Tucked in a box in my attic are letters I received over the years from my grandmother and mother. Now that both women have died, occasionally, I pull out these letters and, using my finger, outline their distinctive handwriting in order to feel some sort of connection. Nevertheless, very few people write actual letters anymore, e-mail being the means of communication today. This leads me to ask, where will all those electronic missives go years from now? Will tomorrow's generation lose something in this computer age?
Then there are the Kindles, Nooks, Sony Readers and so on, leaving me to wonder if actual books will someday, much too soon, be a thing of the past. I suppose as long as people are still reading, there may be little cause for alarm. However, will our tracks of having been here, reflected by the books we read and write, be deleted? Will brick and mortar bookstores seem an unusual notion for the generations to come? I couldn't help but consider this while reading Miklos Vamos' The Book of Fathers, a novel that begins in 1705 and concludes in 1999. The Book of Fathers got its name from a journal that the men in this novel kept, a journal that survived for generations and stirred both memories, as well as inspiration for what was to come, from father to son.
Some readers read fiction for escape; for me, though, it's the anticipation of learning something new while hoping to have an appreciation of how the novelist brings the story to life. As for why a writer is inspired to tell a certain tale there are a variety of reasons, some more noble than others.
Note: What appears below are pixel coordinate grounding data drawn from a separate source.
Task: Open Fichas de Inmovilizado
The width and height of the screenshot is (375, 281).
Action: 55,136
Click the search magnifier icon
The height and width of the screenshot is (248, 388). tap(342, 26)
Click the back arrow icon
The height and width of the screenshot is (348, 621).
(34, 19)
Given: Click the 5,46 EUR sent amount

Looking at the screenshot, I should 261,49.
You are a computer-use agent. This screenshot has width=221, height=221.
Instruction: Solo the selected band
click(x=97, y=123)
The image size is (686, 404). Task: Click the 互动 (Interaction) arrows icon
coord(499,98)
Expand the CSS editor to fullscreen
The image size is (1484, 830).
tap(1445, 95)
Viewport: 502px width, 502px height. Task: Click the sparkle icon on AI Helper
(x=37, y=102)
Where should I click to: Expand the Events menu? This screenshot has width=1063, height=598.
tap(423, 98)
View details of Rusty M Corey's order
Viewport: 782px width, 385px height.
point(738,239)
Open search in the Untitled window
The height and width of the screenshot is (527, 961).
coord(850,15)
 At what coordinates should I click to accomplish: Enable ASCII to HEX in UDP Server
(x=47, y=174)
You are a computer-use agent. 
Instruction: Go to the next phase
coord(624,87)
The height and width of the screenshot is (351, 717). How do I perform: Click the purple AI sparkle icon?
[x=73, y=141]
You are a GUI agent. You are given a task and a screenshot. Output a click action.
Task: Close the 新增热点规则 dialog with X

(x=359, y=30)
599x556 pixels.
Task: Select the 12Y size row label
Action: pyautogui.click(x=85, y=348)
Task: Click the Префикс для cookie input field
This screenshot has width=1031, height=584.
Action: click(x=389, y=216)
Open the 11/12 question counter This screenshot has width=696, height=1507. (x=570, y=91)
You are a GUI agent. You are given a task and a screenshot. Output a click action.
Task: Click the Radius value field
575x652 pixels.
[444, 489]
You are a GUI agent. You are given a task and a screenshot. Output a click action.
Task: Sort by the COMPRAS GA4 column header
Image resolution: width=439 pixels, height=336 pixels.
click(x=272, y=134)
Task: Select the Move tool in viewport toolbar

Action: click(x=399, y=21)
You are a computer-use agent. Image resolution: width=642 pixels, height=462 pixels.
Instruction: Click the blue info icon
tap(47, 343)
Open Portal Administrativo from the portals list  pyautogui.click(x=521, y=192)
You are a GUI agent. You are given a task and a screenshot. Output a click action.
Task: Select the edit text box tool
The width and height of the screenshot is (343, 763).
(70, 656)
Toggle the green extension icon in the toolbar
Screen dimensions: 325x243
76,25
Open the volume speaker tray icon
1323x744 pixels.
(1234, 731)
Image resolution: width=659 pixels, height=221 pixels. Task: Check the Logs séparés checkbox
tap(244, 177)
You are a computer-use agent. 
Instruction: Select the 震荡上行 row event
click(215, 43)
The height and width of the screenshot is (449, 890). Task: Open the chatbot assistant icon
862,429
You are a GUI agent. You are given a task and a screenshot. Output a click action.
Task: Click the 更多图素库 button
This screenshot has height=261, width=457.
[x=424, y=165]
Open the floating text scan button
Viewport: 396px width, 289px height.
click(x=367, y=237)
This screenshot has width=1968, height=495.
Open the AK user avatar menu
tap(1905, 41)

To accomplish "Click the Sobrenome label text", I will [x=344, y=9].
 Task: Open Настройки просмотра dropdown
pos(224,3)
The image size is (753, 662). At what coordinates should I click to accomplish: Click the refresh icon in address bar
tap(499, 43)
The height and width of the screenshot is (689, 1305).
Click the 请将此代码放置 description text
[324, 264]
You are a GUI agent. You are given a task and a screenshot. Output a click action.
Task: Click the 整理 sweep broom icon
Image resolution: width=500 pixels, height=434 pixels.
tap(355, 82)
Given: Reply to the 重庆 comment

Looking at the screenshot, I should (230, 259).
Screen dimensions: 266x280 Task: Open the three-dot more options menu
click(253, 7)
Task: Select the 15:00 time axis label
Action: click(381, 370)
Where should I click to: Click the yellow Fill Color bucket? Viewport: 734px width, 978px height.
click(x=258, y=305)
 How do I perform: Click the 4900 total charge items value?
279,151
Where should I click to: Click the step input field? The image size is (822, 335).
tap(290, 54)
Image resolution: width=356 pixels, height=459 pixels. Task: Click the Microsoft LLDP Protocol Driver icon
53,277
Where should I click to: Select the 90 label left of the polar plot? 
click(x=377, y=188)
Surprisingly, while The Book of Fathers meanders from one century to the next, the missing feature is an actual plotline. And, yet, because the writing is so good, even though it's the sort of writing that demands one's complete attention, it is a book worth spending time with. That said, it becomes apparent in the Author's Note that The Book of Fathers was a book the author needed to write as homage to his father and his father's father and so on. Readers are simply invited to come along for the journey, if they so choose, which is what I did.
Twelve chapters make up this tome and as I approached the 1930s, I began to feel queasy, knowing where this family line was heading-not that generations before had escaped horrors, but it was apparent that because there was Jewish blood in the mix, there would also be continued sorrow, even when there was vehement denial about having been born a Jew. Still, it is the early chapters that I found more fascinating, thanks to magical realism adding intrigue, but once I got past the 1940s, I found that I began to care less about these men; maybe it was because this tactile journal got forgotten along the way. Rather, it was early on in the novel, that I felt a connection to one of these men when The Book of Fathers ended up in his possession. His appreciation for what this book meant to him was summed up thusly:
When he gave up reading and reverie at dawn, he would extinguish the sooty candle, and in the dazzling darkness he would embrace the thick volume as a mother does her baby.
This is a reaction I can understand. Books, for me, have always been something to embrace and cherish, and I cannot imagine having the same reaction with an electronic reader. Yes, they will save trees from being felled, but it does seem that there is always something lost in the generational transference. Obvious, as it may be, this was one of the haunting lessons I learned from The Book of Fathers.